Given exercise: Reproduce the lines below verbatim, from the line containing "has width=723, height=1568." through the end of the records, both ends included. Omit the pictures.

Source records:
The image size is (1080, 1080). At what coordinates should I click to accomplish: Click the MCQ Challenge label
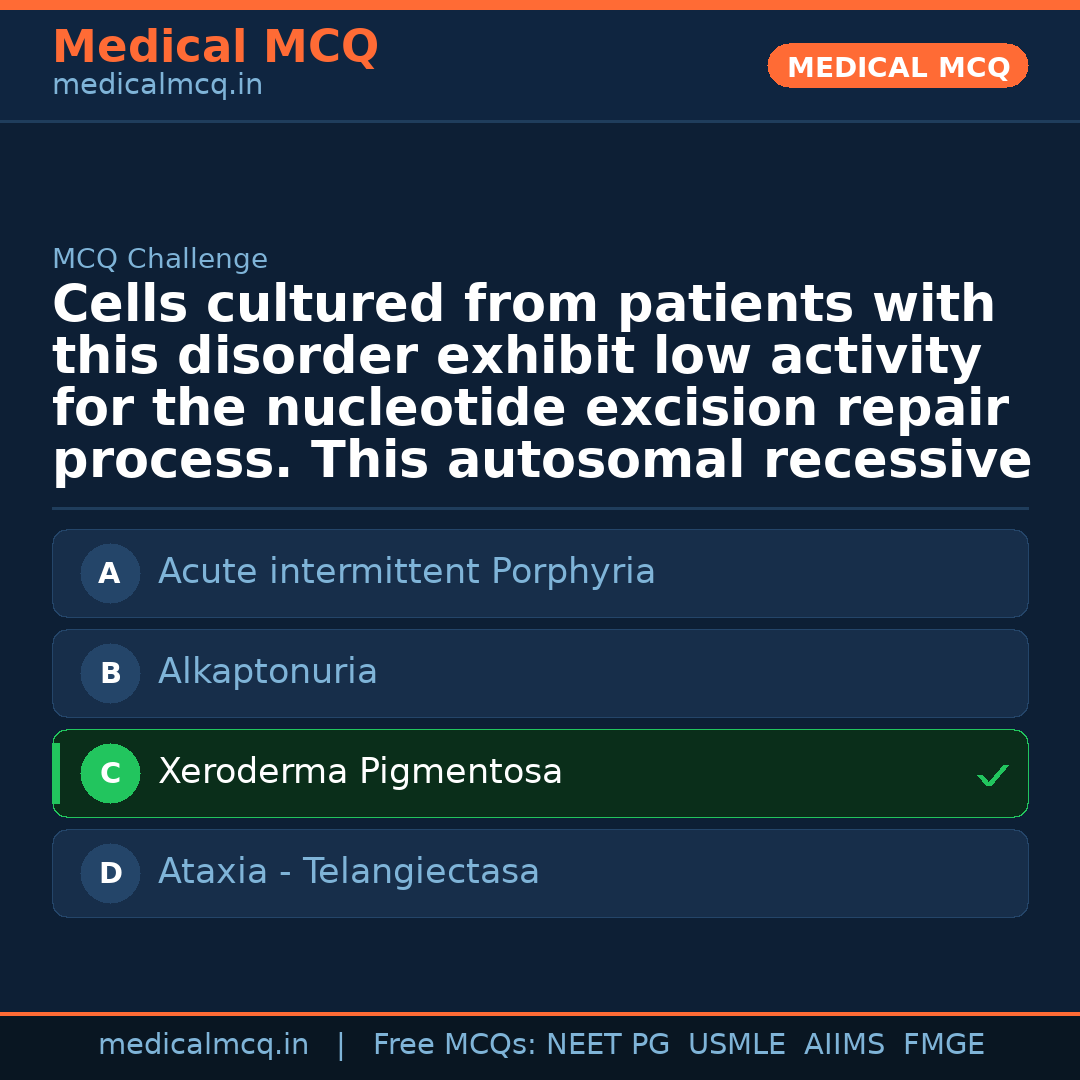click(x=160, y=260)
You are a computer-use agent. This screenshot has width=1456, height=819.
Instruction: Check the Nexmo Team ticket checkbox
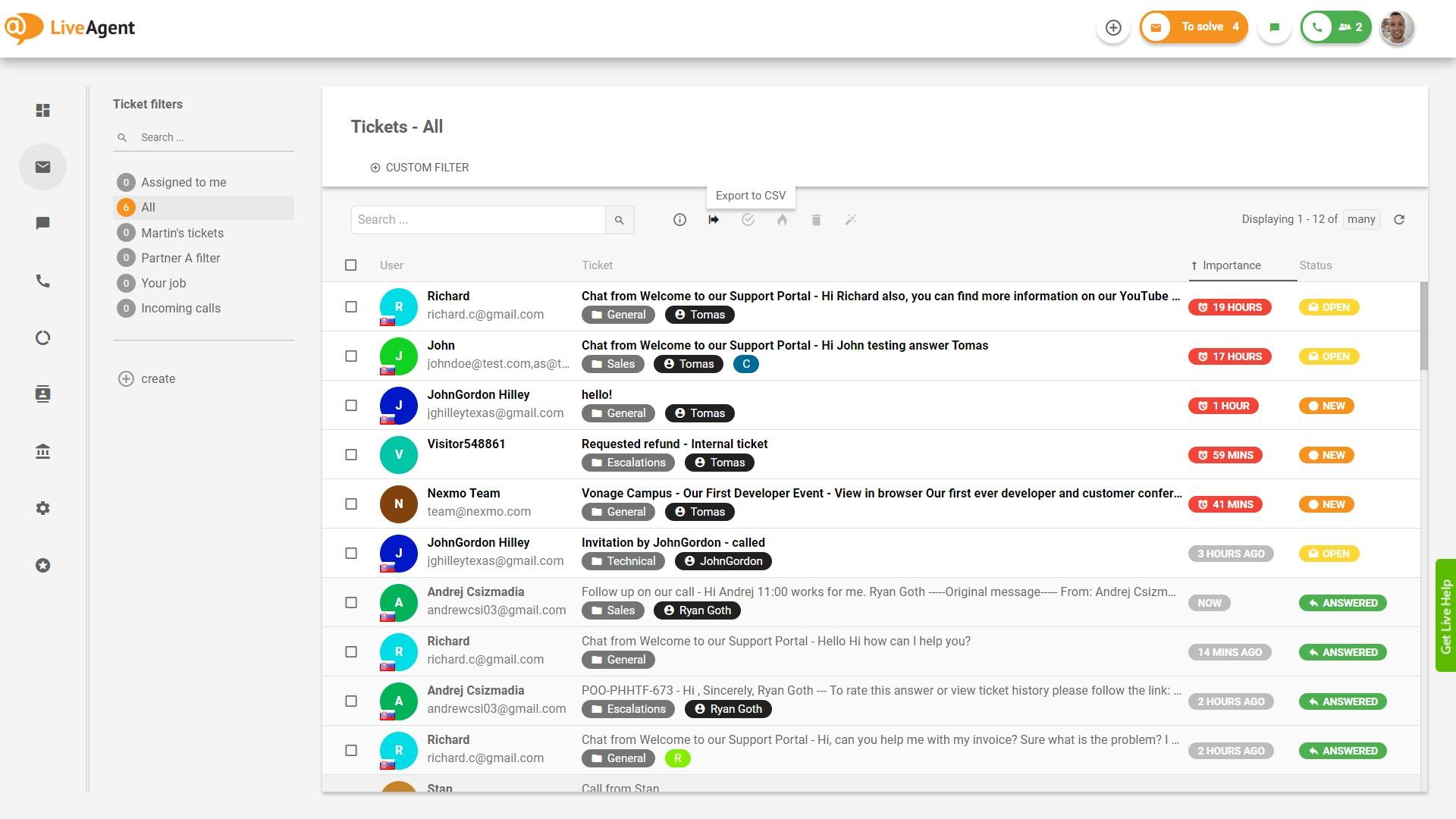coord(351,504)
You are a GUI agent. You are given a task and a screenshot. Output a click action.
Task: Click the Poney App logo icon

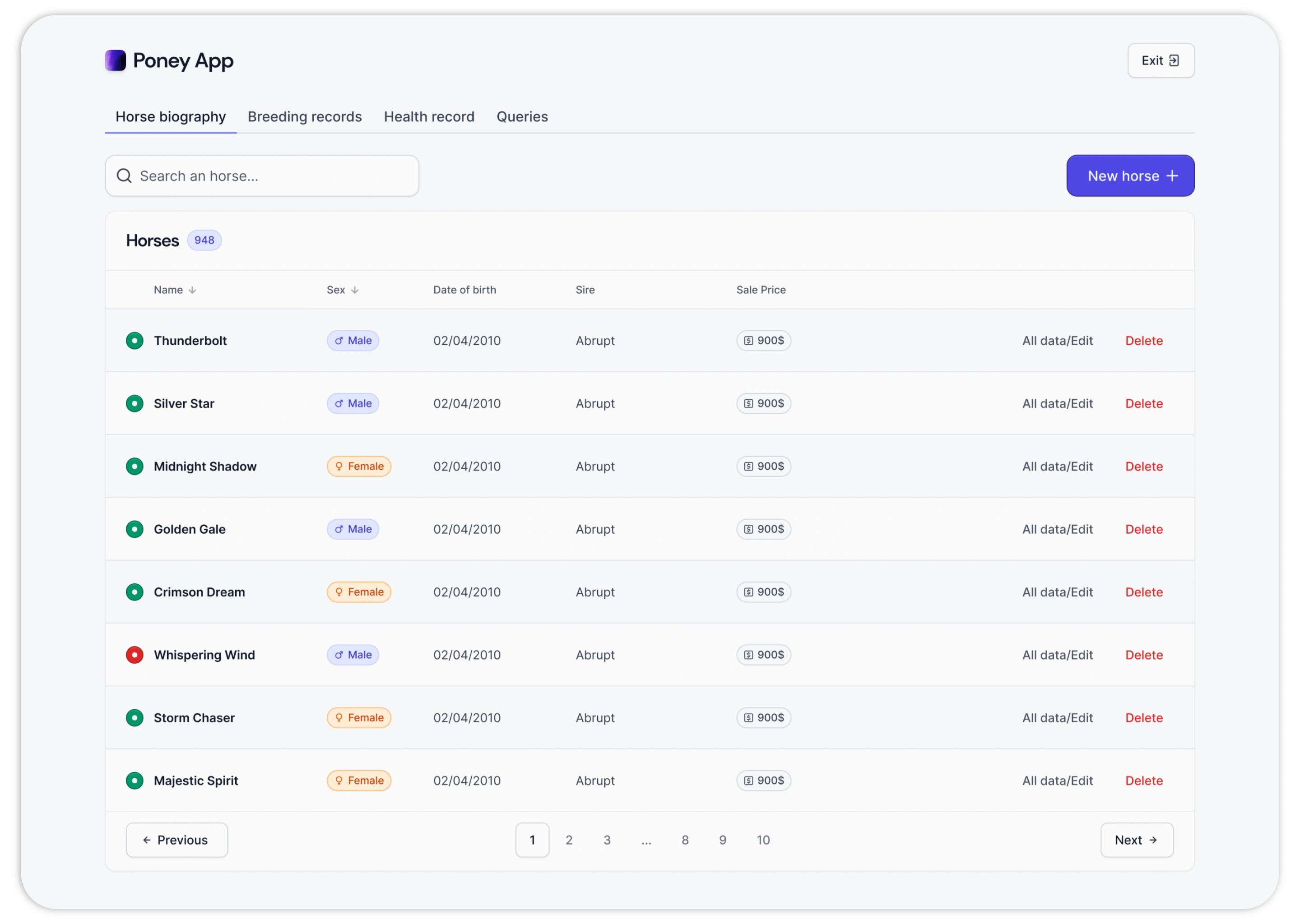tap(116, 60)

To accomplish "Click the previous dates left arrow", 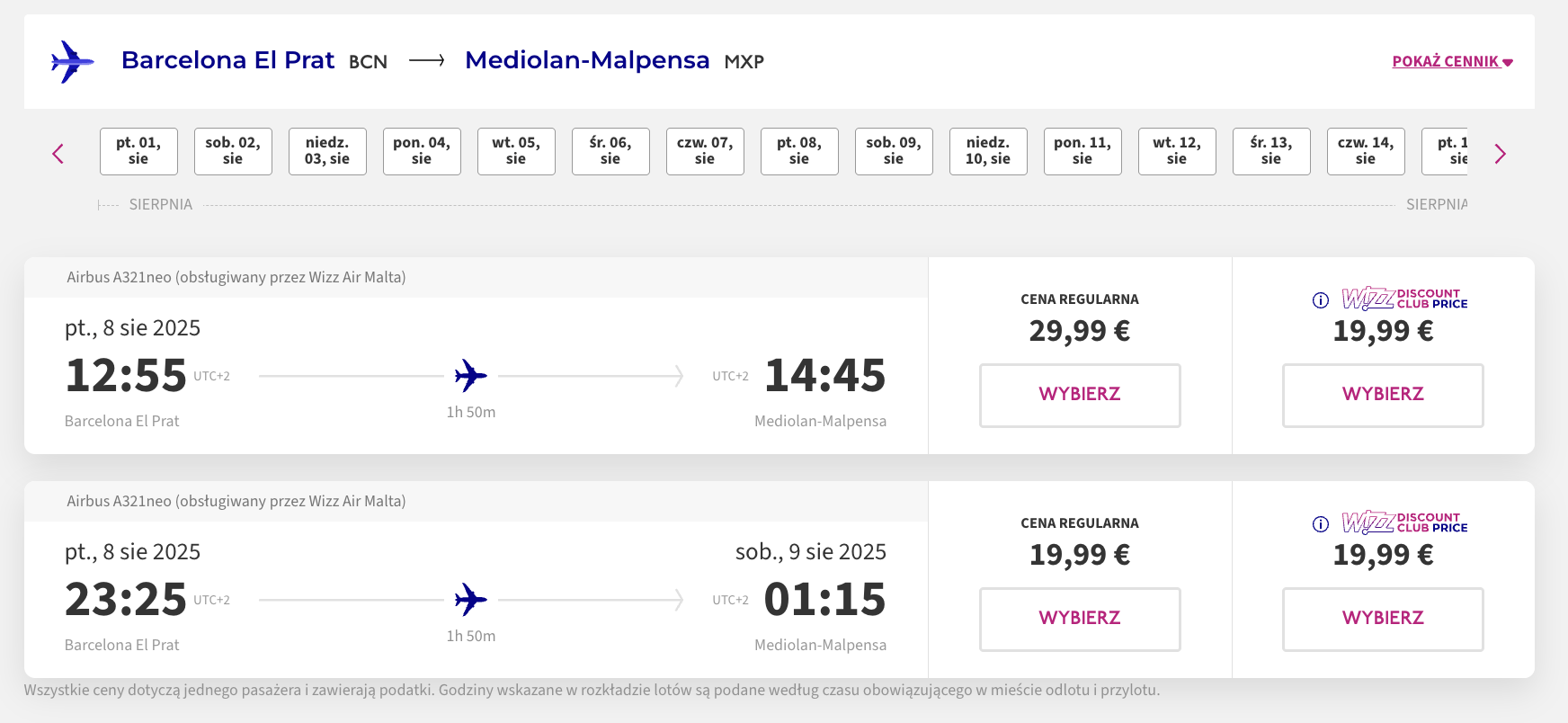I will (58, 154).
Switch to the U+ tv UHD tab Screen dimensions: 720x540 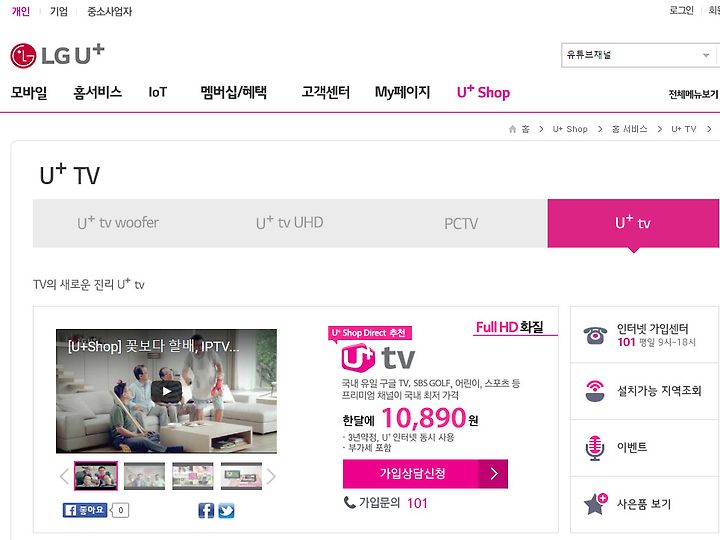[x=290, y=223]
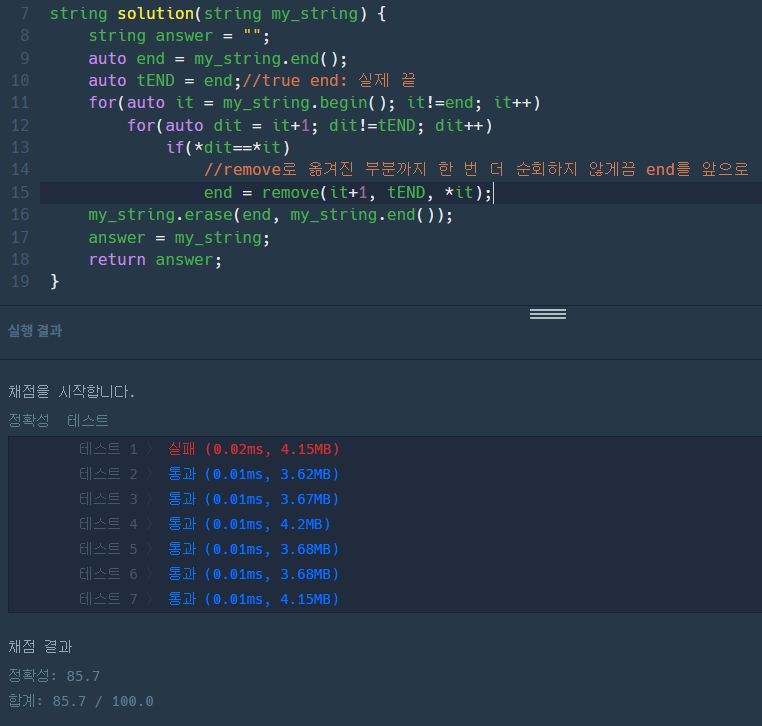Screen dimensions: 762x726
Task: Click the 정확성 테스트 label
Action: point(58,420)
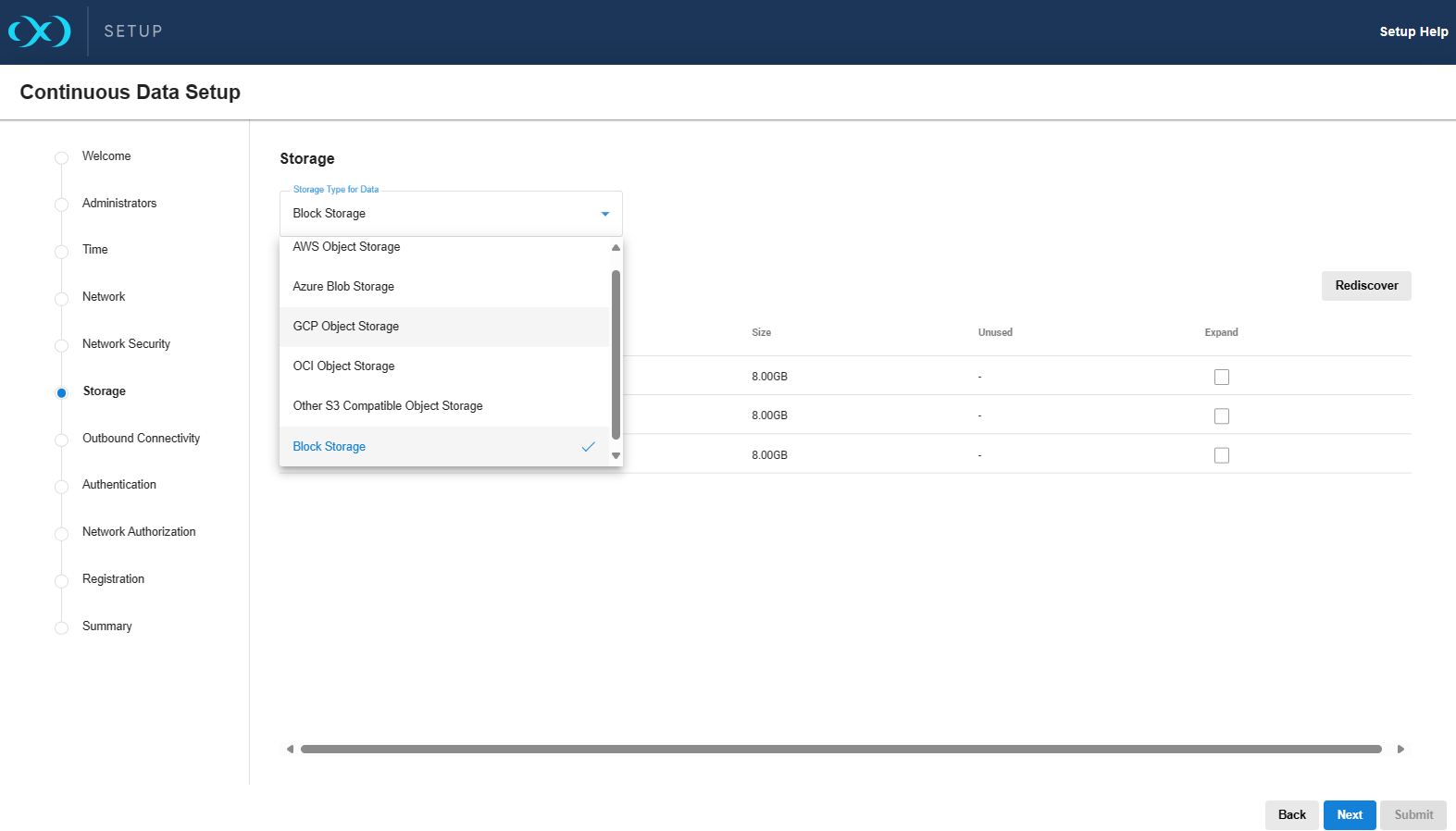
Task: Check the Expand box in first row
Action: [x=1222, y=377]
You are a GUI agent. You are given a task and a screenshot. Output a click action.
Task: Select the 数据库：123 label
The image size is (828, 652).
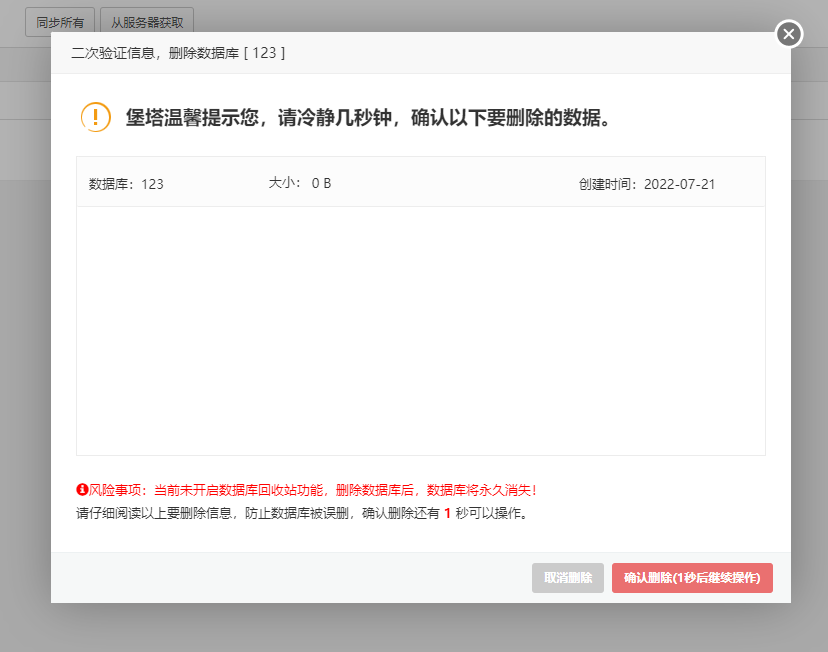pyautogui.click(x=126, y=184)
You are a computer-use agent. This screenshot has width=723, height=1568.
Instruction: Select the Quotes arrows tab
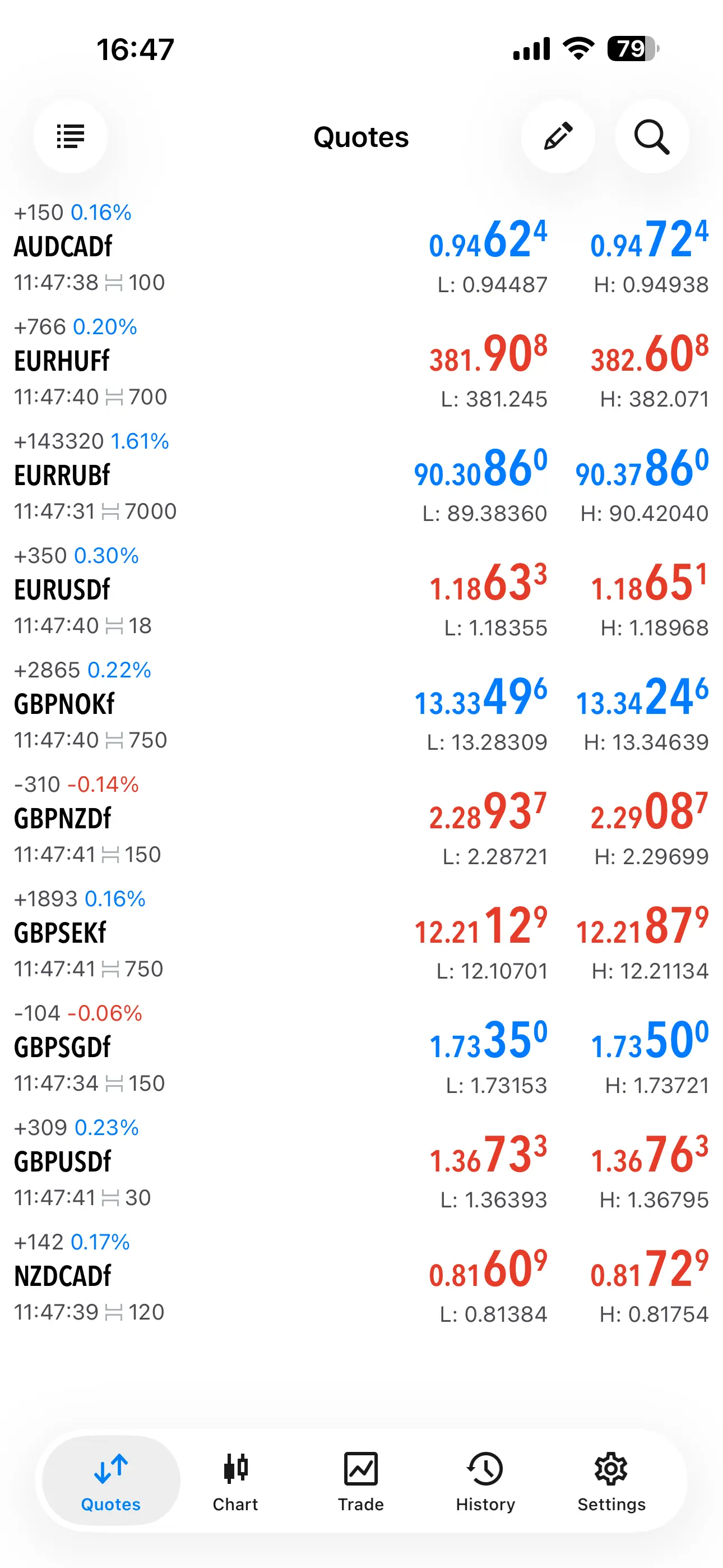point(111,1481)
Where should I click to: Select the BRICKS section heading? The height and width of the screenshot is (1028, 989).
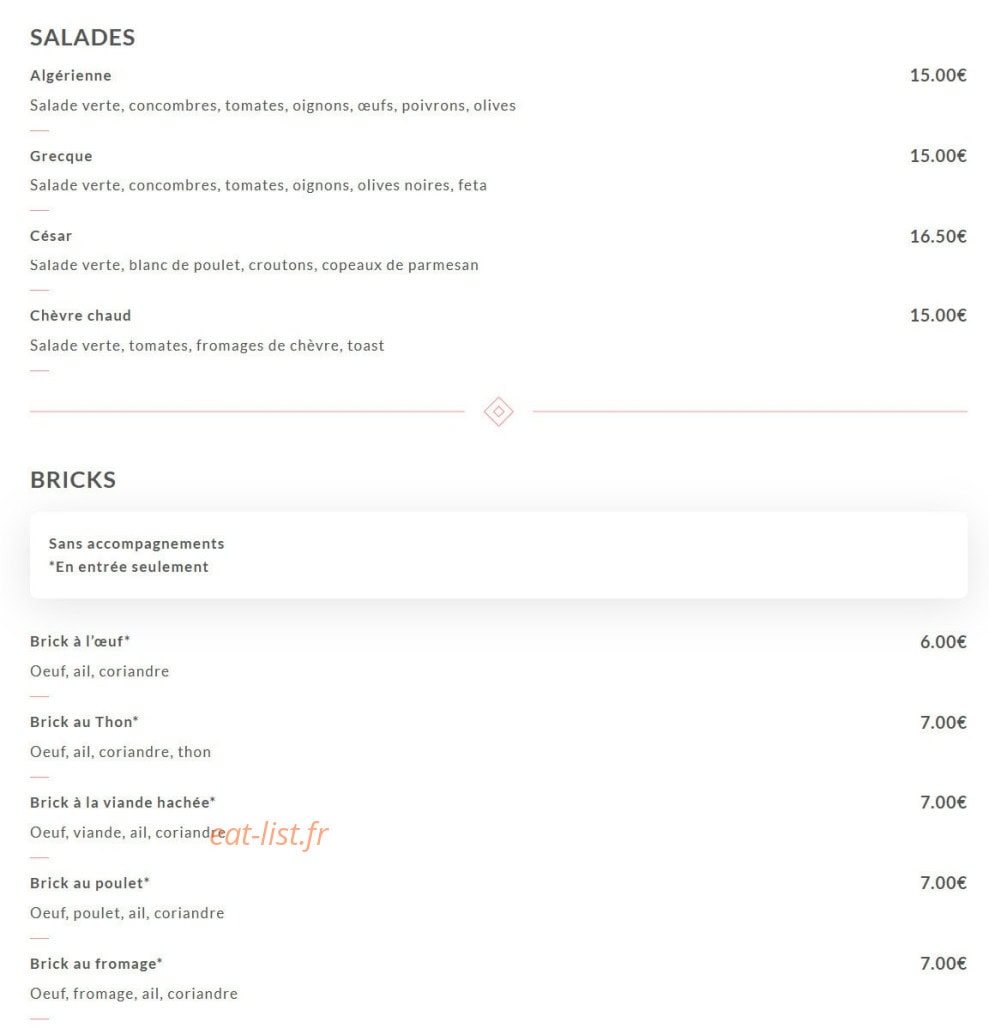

Full solution:
You are a computer-use agent. This screenshot has width=723, height=1568.
Instruction: Select the Quotes arrows tab
point(111,1481)
Where should I click to: Select the BRICKS section heading? The height and width of the screenshot is (1028, 989).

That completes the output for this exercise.